── Provided data

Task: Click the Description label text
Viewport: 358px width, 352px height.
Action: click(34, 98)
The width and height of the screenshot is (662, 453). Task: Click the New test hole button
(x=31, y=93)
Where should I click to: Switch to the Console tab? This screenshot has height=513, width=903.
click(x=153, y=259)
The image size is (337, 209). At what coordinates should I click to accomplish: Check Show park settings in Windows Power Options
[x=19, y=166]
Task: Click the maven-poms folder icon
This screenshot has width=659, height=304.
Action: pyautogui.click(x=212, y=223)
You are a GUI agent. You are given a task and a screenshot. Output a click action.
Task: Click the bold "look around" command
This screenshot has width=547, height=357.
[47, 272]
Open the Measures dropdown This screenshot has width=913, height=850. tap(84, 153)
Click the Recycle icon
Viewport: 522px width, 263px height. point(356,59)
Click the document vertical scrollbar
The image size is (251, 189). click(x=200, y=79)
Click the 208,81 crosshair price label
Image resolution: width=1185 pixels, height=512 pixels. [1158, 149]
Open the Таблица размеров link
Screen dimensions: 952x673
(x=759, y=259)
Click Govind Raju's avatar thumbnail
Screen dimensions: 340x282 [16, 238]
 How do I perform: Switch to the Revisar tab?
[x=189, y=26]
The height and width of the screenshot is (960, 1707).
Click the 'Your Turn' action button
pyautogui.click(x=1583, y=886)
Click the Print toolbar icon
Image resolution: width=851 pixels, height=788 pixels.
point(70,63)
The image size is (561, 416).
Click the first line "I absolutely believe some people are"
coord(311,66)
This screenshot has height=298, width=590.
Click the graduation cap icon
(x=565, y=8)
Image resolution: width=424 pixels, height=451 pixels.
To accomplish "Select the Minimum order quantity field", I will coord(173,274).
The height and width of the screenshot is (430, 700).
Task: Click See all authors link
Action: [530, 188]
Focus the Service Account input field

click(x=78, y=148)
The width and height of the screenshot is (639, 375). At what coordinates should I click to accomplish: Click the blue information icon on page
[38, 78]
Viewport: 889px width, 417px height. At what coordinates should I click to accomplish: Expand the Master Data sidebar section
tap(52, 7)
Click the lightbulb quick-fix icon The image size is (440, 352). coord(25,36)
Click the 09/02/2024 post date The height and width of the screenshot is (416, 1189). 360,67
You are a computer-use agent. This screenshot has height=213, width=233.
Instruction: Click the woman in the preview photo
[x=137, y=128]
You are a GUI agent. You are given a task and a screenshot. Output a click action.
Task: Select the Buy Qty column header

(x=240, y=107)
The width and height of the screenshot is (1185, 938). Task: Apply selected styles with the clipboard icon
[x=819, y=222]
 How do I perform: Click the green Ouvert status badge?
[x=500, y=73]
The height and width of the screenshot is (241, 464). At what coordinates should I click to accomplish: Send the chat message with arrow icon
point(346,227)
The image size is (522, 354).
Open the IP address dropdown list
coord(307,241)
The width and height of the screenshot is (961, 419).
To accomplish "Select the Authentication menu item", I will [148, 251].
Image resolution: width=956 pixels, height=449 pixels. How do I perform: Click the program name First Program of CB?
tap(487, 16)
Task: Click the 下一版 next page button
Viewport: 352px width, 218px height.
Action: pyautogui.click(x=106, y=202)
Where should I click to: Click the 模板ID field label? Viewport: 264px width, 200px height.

────

• _Work to complete_
In the answer, every line above should be retyped exactly.

• _Result_
Task: Click the Description label text
Viewport: 358px width, 352px height.
Action: click(34, 98)
The width and height of the screenshot is (662, 453). Task: Click the New test hole button
(x=31, y=93)
Where should I click to: Switch to the Console tab? This screenshot has height=513, width=903.
click(x=153, y=259)
The image size is (337, 209). At what coordinates should I click to accomplish: Check Show park settings in Windows Power Options
[x=19, y=166]
Task: Click the maven-poms folder icon
This screenshot has width=659, height=304.
Action: pyautogui.click(x=212, y=223)
You are a GUI agent. You are given a task and a screenshot. Output a click action.
Task: Click the bold "look around" command
This screenshot has width=547, height=357.
[47, 272]
Open the Measures dropdown This screenshot has width=913, height=850. tap(84, 153)
Click the Recycle icon
Viewport: 522px width, 263px height. point(356,59)
Click the document vertical scrollbar
The image size is (251, 189). click(x=200, y=79)
Click the 208,81 crosshair price label
Image resolution: width=1185 pixels, height=512 pixels. [1158, 149]
Open the Таблица размеров link
Screen dimensions: 952x673
(x=759, y=259)
Click Govind Raju's avatar thumbnail
Screen dimensions: 340x282 [16, 238]
 How do I perform: Switch to the Revisar tab?
[x=189, y=26]
The height and width of the screenshot is (960, 1707).
Click the 'Your Turn' action button
pyautogui.click(x=1583, y=886)
Click the Print toolbar icon
Image resolution: width=851 pixels, height=788 pixels.
point(70,63)
The image size is (561, 416).
Click the first line "I absolutely believe some people are"
coord(311,66)
This screenshot has height=298, width=590.
Click the graduation cap icon
(x=565, y=8)
Image resolution: width=424 pixels, height=451 pixels.
To accomplish "Select the Minimum order quantity field", I will coord(173,274).
The height and width of the screenshot is (430, 700).
Task: Click See all authors link
Action: [530, 188]
Focus the Service Account input field

click(x=78, y=148)
The width and height of the screenshot is (639, 375). At what coordinates should I click to accomplish: Click the blue information icon on page
[38, 78]
Viewport: 889px width, 417px height. At what coordinates should I click to accomplish: Expand the Master Data sidebar section
tap(52, 7)
Click the lightbulb quick-fix icon The image size is (440, 352). coord(25,36)
Click the 09/02/2024 post date The height and width of the screenshot is (416, 1189). 360,67
You are a computer-use agent. This screenshot has height=213, width=233.
Instruction: Click the woman in the preview photo
[x=137, y=128]
You are a GUI agent. You are given a task and a screenshot. Output a click action.
Task: Select the Buy Qty column header

(x=240, y=107)
The width and height of the screenshot is (1185, 938). Task: Apply selected styles with the clipboard icon
[x=819, y=222]
 How do I perform: Click the green Ouvert status badge?
[x=500, y=73]
The height and width of the screenshot is (241, 464). At what coordinates should I click to accomplish: Send the chat message with arrow icon
point(346,227)
The image size is (522, 354).
Open the IP address dropdown list
coord(307,241)
The width and height of the screenshot is (961, 419).
To accomplish "Select the Authentication menu item", I will [148, 251].
Image resolution: width=956 pixels, height=449 pixels. How do I perform: Click the program name First Program of CB?
tap(487, 16)
Task: Click the 下一版 next page button
Viewport: 352px width, 218px height.
Action: pyautogui.click(x=106, y=202)
Where should I click to: Click the 模板ID field label? Viewport: 264px width, 200px height.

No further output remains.